Exosomes: From Garbage Bins to Promising Therapeutic Targets

Abstract

Intercellular communication via cell-released vesicles is a very important process for both normal and tumor cells. Cell communication may involve exosomes, small vesicles of endocytic origin that are released by all types of cells and are found in abundance in body fluids, including blood, saliva, urine, and breast milk. Exosomes have been shown to carry lipids, proteins, mRNAs, non-coding RNAs, and even DNA out of cells. They are more than simply molecular garbage bins, however, in that the molecules they carry can be taken up by other cells. Thus, exosomes transfer biological information to neighboring cells and through this cell-to-cell communication are involved not only in physiological functions such as cell-to-cell communication, but also in the pathogenesis of some diseases, including tumors and neurodegenerative conditions. Our increasing understanding of why cells release exosomes and their role in intercellular communication has revealed the very complex and sophisticated contribution of exosomes to health and disease. The aim of this review is to reveal the emerging roles of exosomes in normal and pathological conditions and describe the controversial biological role of exosomes, as it is now understood, in carcinogenesis. We also summarize what is known about exosome biogenesis, composition, functions, and pathways and discuss the potential clinical applications of exosomes, especially as biomarkers and novel therapeutic agents.
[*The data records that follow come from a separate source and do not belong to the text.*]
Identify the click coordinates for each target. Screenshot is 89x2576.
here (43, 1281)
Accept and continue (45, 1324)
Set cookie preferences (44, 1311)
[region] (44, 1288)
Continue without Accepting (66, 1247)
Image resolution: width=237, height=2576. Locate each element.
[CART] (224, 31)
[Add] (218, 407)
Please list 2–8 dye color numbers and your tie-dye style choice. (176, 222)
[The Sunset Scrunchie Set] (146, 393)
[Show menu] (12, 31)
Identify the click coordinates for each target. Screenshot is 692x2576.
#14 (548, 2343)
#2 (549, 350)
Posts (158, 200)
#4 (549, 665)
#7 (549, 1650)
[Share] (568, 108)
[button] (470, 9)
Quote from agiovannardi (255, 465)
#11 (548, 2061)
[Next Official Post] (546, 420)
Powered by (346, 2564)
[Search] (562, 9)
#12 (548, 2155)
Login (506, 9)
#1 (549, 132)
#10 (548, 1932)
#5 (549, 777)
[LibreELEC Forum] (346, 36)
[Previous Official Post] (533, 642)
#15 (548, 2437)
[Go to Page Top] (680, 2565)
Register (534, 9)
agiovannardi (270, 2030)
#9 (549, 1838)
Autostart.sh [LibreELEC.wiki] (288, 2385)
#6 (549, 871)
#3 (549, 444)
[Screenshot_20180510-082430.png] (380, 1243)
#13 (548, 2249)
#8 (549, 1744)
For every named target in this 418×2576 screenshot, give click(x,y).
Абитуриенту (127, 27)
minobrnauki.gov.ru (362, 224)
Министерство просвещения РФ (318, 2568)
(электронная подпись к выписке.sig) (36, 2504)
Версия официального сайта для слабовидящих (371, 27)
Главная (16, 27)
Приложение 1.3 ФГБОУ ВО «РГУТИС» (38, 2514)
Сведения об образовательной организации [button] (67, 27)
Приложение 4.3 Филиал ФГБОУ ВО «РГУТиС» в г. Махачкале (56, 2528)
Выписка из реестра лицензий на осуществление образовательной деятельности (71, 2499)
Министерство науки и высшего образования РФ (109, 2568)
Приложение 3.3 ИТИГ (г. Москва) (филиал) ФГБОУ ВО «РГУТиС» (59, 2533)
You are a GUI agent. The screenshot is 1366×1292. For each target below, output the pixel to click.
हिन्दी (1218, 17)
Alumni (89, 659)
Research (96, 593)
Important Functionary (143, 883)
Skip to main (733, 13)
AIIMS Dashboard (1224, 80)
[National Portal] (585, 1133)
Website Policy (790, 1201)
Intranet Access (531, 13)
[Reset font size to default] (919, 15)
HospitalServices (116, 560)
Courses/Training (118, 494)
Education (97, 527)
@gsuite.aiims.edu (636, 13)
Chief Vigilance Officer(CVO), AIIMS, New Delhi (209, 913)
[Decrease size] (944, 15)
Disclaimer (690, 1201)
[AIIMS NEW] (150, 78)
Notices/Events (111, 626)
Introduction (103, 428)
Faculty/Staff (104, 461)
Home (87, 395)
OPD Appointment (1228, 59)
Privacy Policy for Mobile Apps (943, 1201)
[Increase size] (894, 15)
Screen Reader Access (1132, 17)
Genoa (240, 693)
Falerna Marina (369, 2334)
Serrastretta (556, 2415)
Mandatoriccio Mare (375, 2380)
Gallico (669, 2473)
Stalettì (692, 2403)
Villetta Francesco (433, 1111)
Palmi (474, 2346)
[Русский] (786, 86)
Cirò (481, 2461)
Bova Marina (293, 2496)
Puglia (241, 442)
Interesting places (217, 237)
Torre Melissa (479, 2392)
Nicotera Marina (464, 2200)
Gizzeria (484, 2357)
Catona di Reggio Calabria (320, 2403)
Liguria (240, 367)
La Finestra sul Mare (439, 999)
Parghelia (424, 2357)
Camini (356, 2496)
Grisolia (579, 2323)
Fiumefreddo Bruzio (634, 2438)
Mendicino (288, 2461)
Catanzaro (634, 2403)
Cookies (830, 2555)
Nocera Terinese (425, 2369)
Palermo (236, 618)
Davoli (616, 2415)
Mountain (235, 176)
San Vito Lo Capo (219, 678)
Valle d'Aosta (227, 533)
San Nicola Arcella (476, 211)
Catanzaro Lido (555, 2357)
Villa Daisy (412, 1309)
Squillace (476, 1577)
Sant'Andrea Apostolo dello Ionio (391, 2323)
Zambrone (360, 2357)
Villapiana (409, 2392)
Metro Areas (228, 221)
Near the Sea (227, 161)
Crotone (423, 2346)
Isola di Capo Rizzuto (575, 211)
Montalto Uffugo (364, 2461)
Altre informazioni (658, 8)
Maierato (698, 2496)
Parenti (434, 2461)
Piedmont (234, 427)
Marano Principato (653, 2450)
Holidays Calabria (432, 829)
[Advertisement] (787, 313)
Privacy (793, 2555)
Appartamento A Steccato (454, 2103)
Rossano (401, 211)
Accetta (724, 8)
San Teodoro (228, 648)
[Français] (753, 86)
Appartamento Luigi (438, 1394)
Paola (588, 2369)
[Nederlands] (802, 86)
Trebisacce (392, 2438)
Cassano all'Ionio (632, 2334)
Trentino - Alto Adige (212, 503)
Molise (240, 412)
Keywords: biomarkers; exosome-based therapeutics; intercellular communication; non-coding RNAs; tumor-derived exosomes.

Figure 1

Exosome biogenesis, cargo sorting, and release. Illustration of loading into exosomes of cargo such as nucleic acid and proteins. Endocytosis of the plasma membrane (A) results in the uptake of proteins, nucleic acids, and membrane-associated molecules, and formation of the early endosome (EE) (B); Upon transformation of the early endosome into the late endosome (LE) (C), exosomes are formed by inward budding of the late endosome/multivesicular body (MVB) with the content in a similar orientation as in the plasma membrane (D); Fusion of the MVB with the plasma membrane allows for the release of exosomes into the extracellular space (E); Alternatively, the MVB may fuse with the lysosome for degradation (F). ER: Endoplasmic reticulum.

Figure 2

Molecular composition of exosomes. Exosomes are membrane-derived nanovesicles (30–100 nm in diameter) secreted from several cell types. They pack a variety of cellular components, including nucleic acids (e.g., DNA, mRNA, and miRNA), lipids (e.g., cholesterol and ceramide), mRNAs, membrane trafficking proteins (e.g., annexin, Rab 27, SNAP25), chaperones (e.g., Hsp70 and Hsp90), and various tissue-specific proteins involved in antigen presentation as integrins and tetraspanins (CD9, CD63, CD81, and CD82) as well as MHC-I and -II (Major Histocompatibility Complex).

Figure 3

Biological functions of exosomes in tumorigenesis. Exosomes released from tumor cells affect the local tumor microenvironment and are critically involved in tumor initiation, growth, progression, and metastasis by transferring oncogenic proteins and nucleic acids. (A) Exosomes travel to distant sites to promote generation of the pre-metastatic niche; (B) Angiogenesis is increased and endothelial and stromal cell differentiation is induced, leading to a pro-tumor environment; (C) Exosomes have immunosuppressive effects and assist cancers in immune evasion. Cytotoxic T cells are induced to apoptosis, while natural killer cell proliferation is impaired, and T-helper cells differentiate toward a T-regulatory cell phenotype; (D) Bone marrow-derived cells are recruited to tumor and pre-tumor tissue where they contribute to cancer development; (E) Exosomes are also responsible for the recruitment and activation of tumor-associated macrophages (TAMs) by promoting their polarization. TAMs support diverse phenotypes within the primary tumor, including growth, angiogenesis, and invasion, by secreting a plethora of pro-tumorigenic proteases, cytokines, and growth factors; (F) Exosomes can functionally modify fibroblasts by reprogramming these cells to cancer-associated fibroblasts (CAFs), which exhibit myofibroblastic differentiation. Red arrows indicates a negative contribution or repression and green arrows indicate an activation or positive function.

Figure 4

Exosome-based Diagnostics and Therapeutics. Exosomes hold a potential to be used as therapeutic or diagnostics tools. (A) Therapeutics: Exogenous or autologous exosomes can be isolated to deliver a desired payload in combination with chemotherapeutics, adjuvants of chemotherapy or as immunotherapy; (B) Diagnostics: Biomarkers can be determined to evaluate the expression of proteins, inflammation markers or nc-RNA present in exosomes from biological fluids.